Property transactions are an expensive and bothersome exercise for most people. So in a property transaction, many would tend to find ways to save a few bucks, if they can.
The fact is when you buy a property, you would need about 20% to 25% of the purchase price [including a little bit of renovation], cash up front. And this is only if you could get a 90% loan. There are also expenses where you may think is unnecessary, but yet is compulsory to pay such as stamp duties, valuation fees and legal fees. And this amount of money may be quite painful to depart for most people.
And to be absolutely honest, when I had purchased my first property [an apartment], I took an Islamic home loan, only because I could get a 40% discount on the stamp duty of my loan agreement. I suppose it did come with a price, because the agreement states that I was not allowed to consume pork and alcohol in my apartment. I even argued many times with the property valuation company insisting that they give me a better discount.
So naturally when it is your turn to sell a property and you are told that you actually do not need a lawyer to represent you, you immediately opt not to.

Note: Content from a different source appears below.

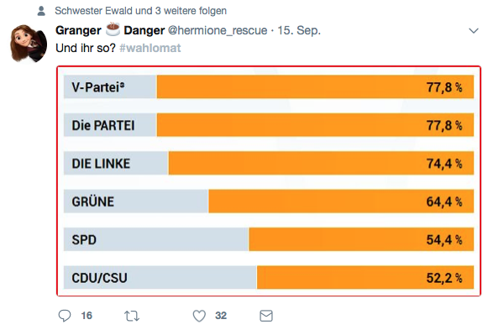Click the SPD 54,4 % orange bar
The height and width of the screenshot is (330, 488).
361,239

Many may think that the purchaser’s lawyers can actually act for both the vendor [i.e. the seller] and the purchaser at the same time, for the same transaction. However, lawyers are prevented in law to do so. We cannot be representing both the purchaser and the vendor at the same time, for the same transaction. [Order 7, Solicitors Remuneration Order 2006] And if any lawyer is caught doing it, he/she will be subjected to disciplinary proceedings and a possibility of disbarment.
The logic behind this rule is that a lawyer is supposed to represent to the best interest of their clients. And if a lawyer represents both the vendor and the purchaser, who will have opposing interests, the lawyer would obviously be in conflict.

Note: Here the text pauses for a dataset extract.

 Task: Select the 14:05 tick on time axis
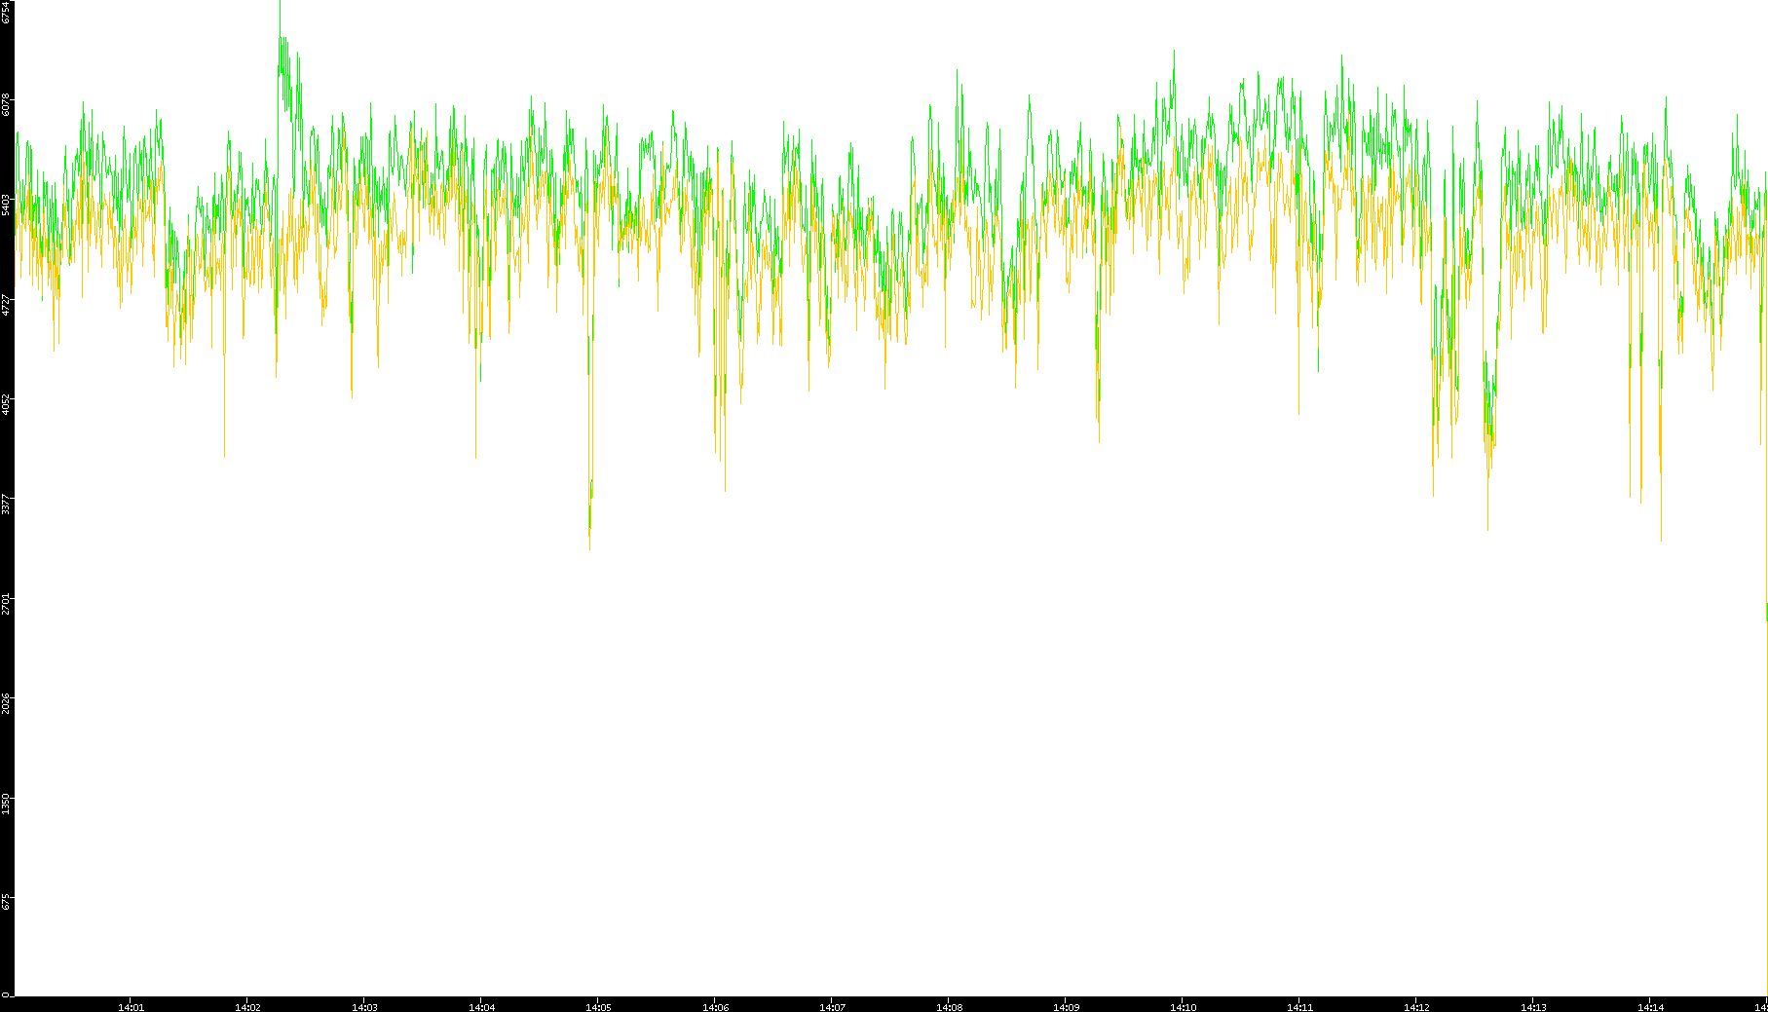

Well, I am not here to tell you [just because I am a lawyer too], that if you are selling a property, that you most definitely must to get a lawyer. And just by typing “why do I need a lawyer for property” in the google search bar, a whole list of articles will actually reveal that you do not need a lawyer when you are selling a property. Nonetheless, there is no denying that by not having a lawyer, when you are a vendor in a property transaction, your risks in that transaction will increase.

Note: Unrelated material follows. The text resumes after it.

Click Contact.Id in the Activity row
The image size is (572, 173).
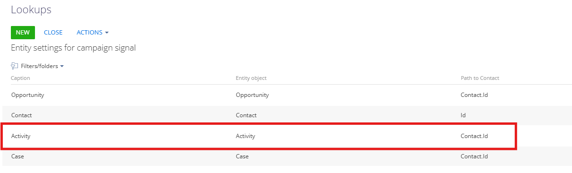point(474,136)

So maybe you may suspect that the apportionment calculated may be wrong, maybe you do not quite understand the contents of your sale and purchase agreement or maybe you do not get the money in time. You may still decide not to appoint a lawyer, because you feel that you can still handle trying to understand what is going on by checking the internet or bombard questions to friends who may have some experience of such transactions.
Generally, it would be prudent for even a vendor for any property transaction to engage a lawyer. However there are circumstances where it may be absolutely more crucial than not, to engage one and I have listed as follows some indications:-
When the stakes are high, risks involved are higher as well. This is where you would want to know exactly and from the start, what are your rights when you or the purchaser tries to back out from the transaction or when should the money be paid to you. Although, the definition of a high purchase price may be subjective depending on individuals.
Say you found a buyer with the best price offered, but yet it still leaves your gut pulling about the situation. This would probably be a good time for yout o get a lawyer for yourself. This is because any property transaction which would normally involve hundreds of thousands, so investing a couple of thousands on legal representation when the other side is questionable may be worthwhile.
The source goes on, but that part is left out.